Despite all that gets left on the cutting-room floor—or, more accurately, doesn't even make it that far—Harry Potter and the Order of the Phoenix ultimately succeeds by marvelously executing the parts of the book it does choose to include. Chief among these successes are three new characters who play a major role in this story: Dolores Umbridge, Luna Lovegood (Evanna Lynch), and Bellatrix Lestrange (Helena Bonham Carter, Charlie and the Chocolate Factory). Though Staunton is certainly not big and ugly enough to match J.K. Rowling's description of Umbridge and Mary Grandpré's illustrations, she perfectly captures the sickly sweet surface that thinly covers Umbridge's sadism and ambition. Just watch her facial expressions when Harry starts writing his "I must not tell lies" lines with her "special quill." As she waits for him to notice its "special" qualities—that it cuts his hand and uses his own blood as ink—her face registers a disturbing mixture of for-his-own-good regret and barely contained excitement about inflicting pain. Creating a dangerous control freak with a dark side rather than an all-out moustache-twirling villain, Staunton still allows her character to be loathsome enough for a triumphant payoff when she is finally defeated, accentuated by one of the best lines in the film. As the centaurs carry her off, she implores Harry, "Tell them I mean no harm!" and Harry retorts, "I'm sorry, professor. I must not tell lies."

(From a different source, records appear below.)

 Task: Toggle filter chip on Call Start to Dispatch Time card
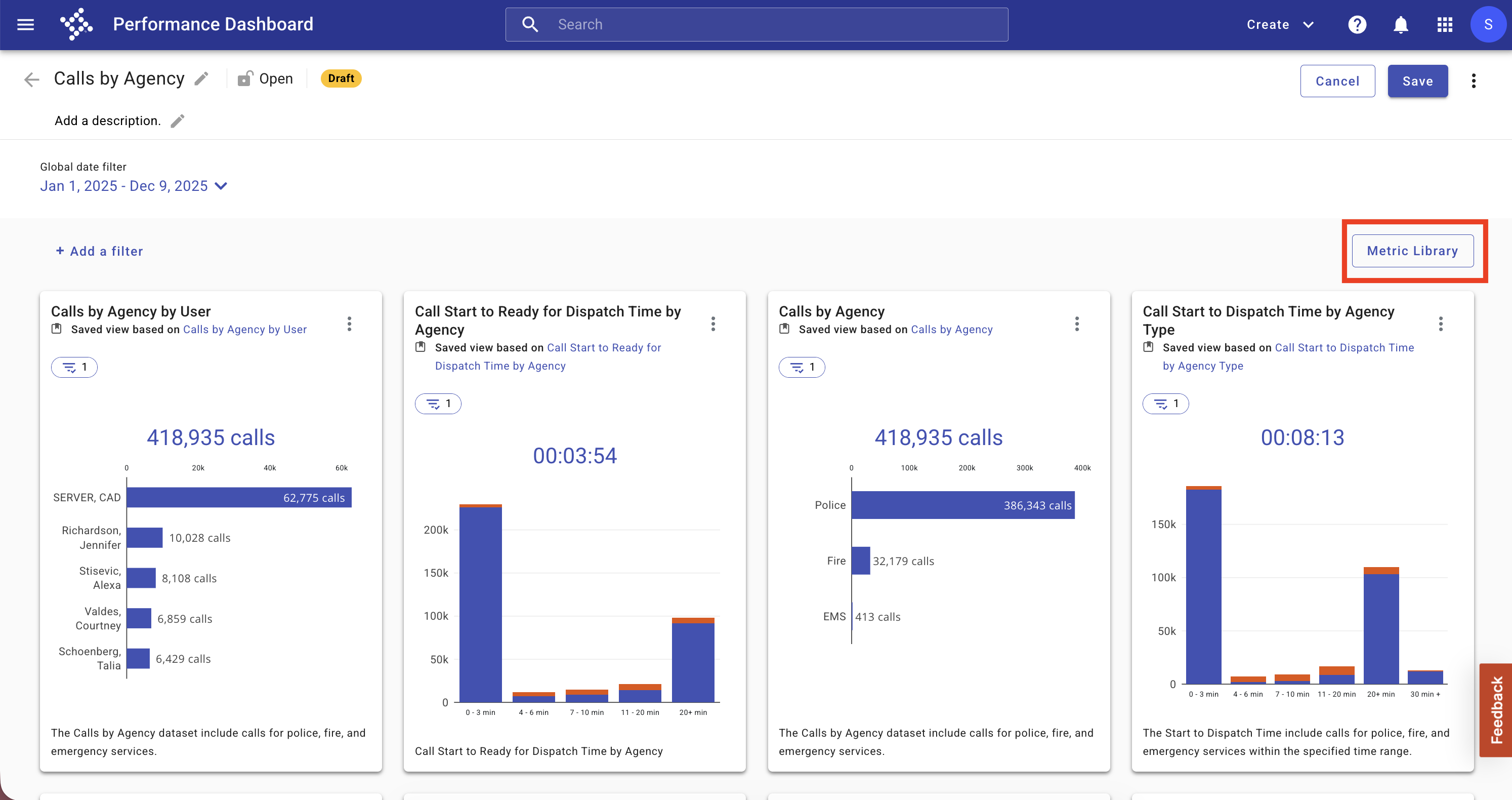tap(1166, 404)
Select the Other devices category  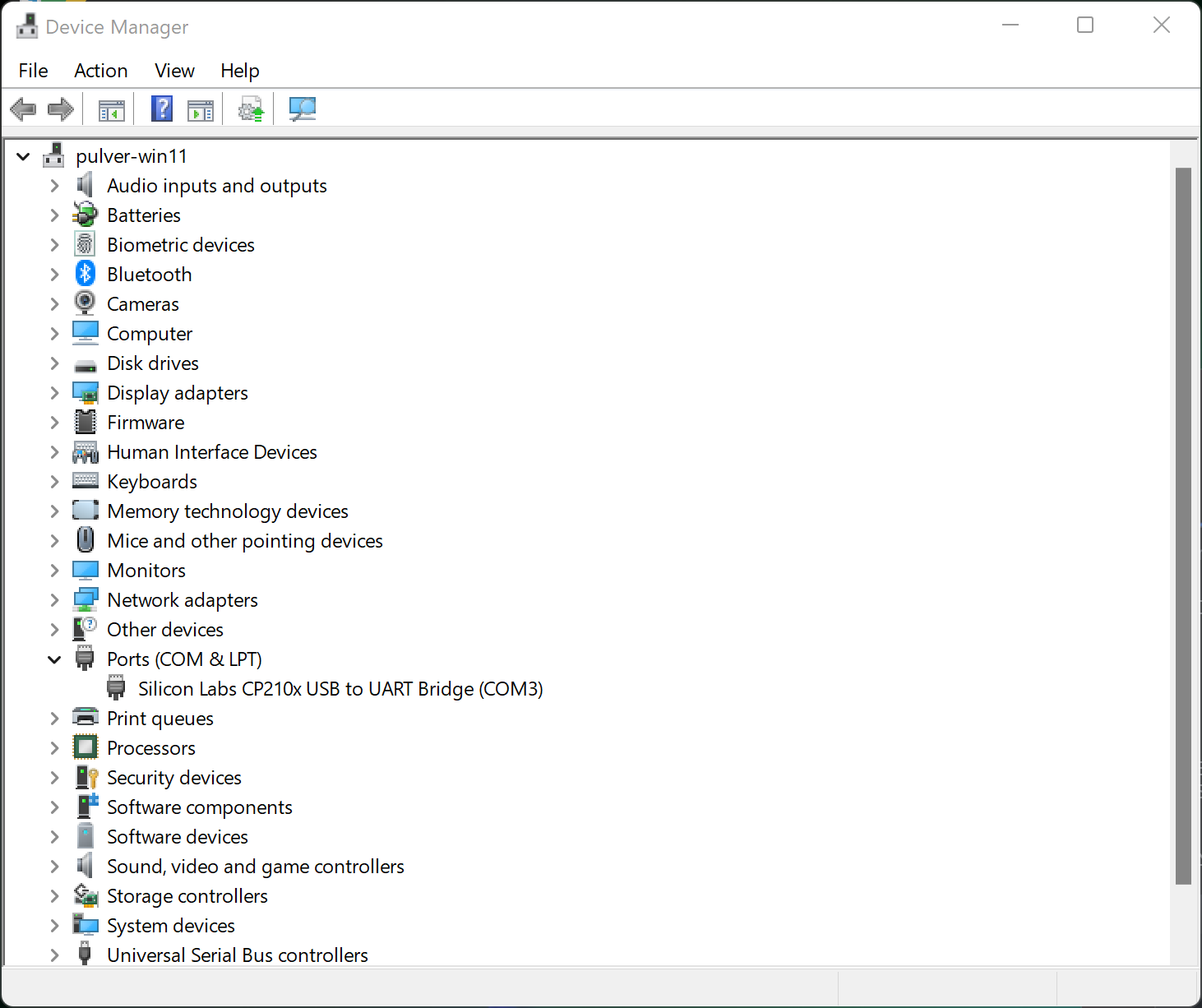pyautogui.click(x=164, y=629)
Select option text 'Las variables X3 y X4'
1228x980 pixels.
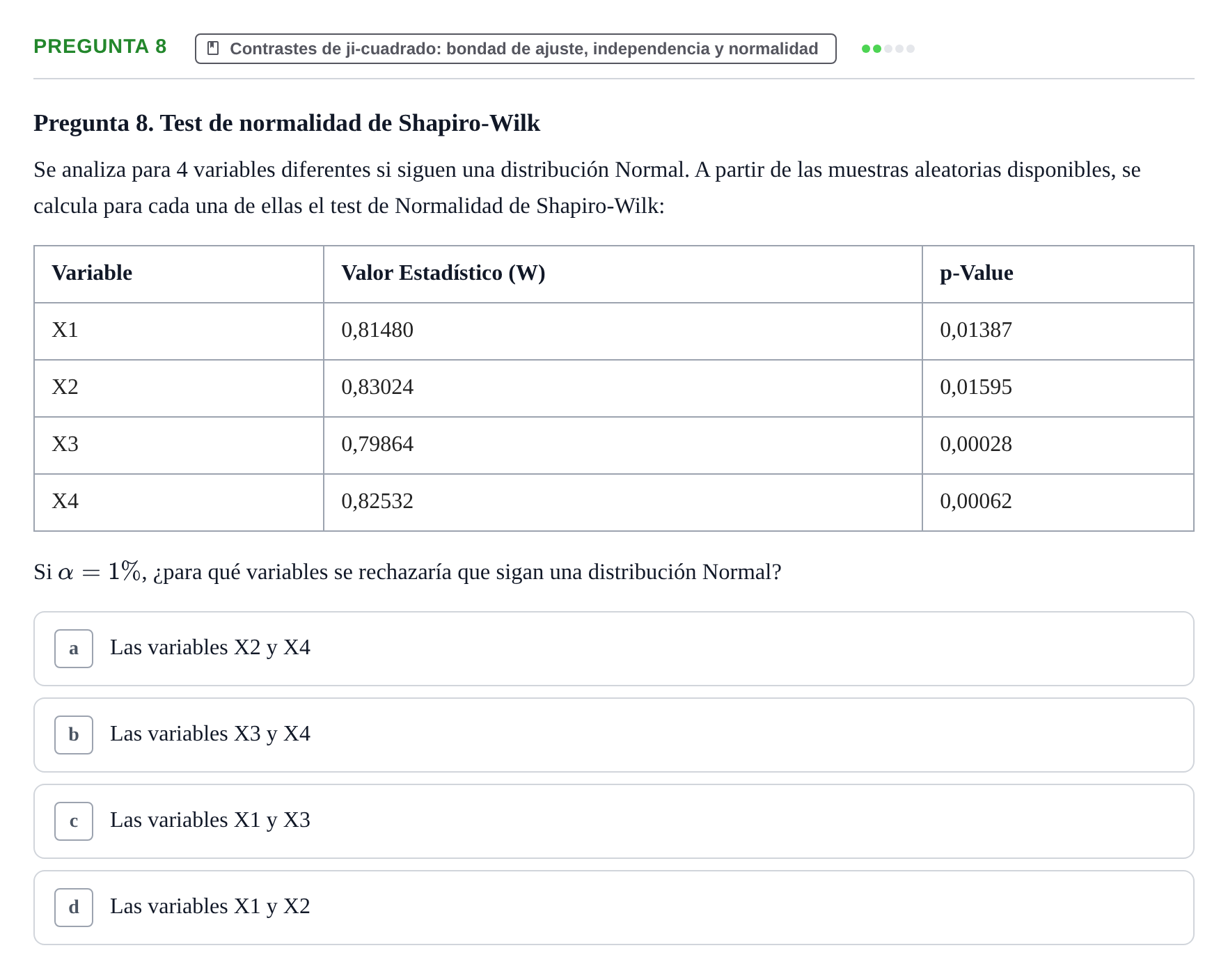(x=210, y=734)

Faced with a very different challenge in creating her character, Evanna Lynch makes something truly magical of "Loony" Lovegood. Though she was always a fun character in the books, I never felt any emotional connection with her until she was embodied by the perfect Evanna Lynch, a fan who seems to have secured the role through her sheer confidence that no one else could play Luna better. I dare say she was right, as Lynch imbues Luna's oddity with pathos and wisdom. We see this transformation at many points in the film, but particularly in her final scene with Harry. The students who make fun of her have stolen many of her belongings, and Luna is putting up signs to try to get them back. Despite how pitiable her position is, she takes it all in confident stride, and instead is able to unobtrusively comfort Harry about the loss of his godfather, saying simply and unpretentiously, "Things we lose have a way of coming back to us in the end, if not always in the way we expect." Even when Lynch has to recite lines like "keeps away the Nargles," she manages to convey a sense of eccentricity without making fun of her character. It's this fundamental respect for Luna that powers Lynch's performance, which really is the best in the film.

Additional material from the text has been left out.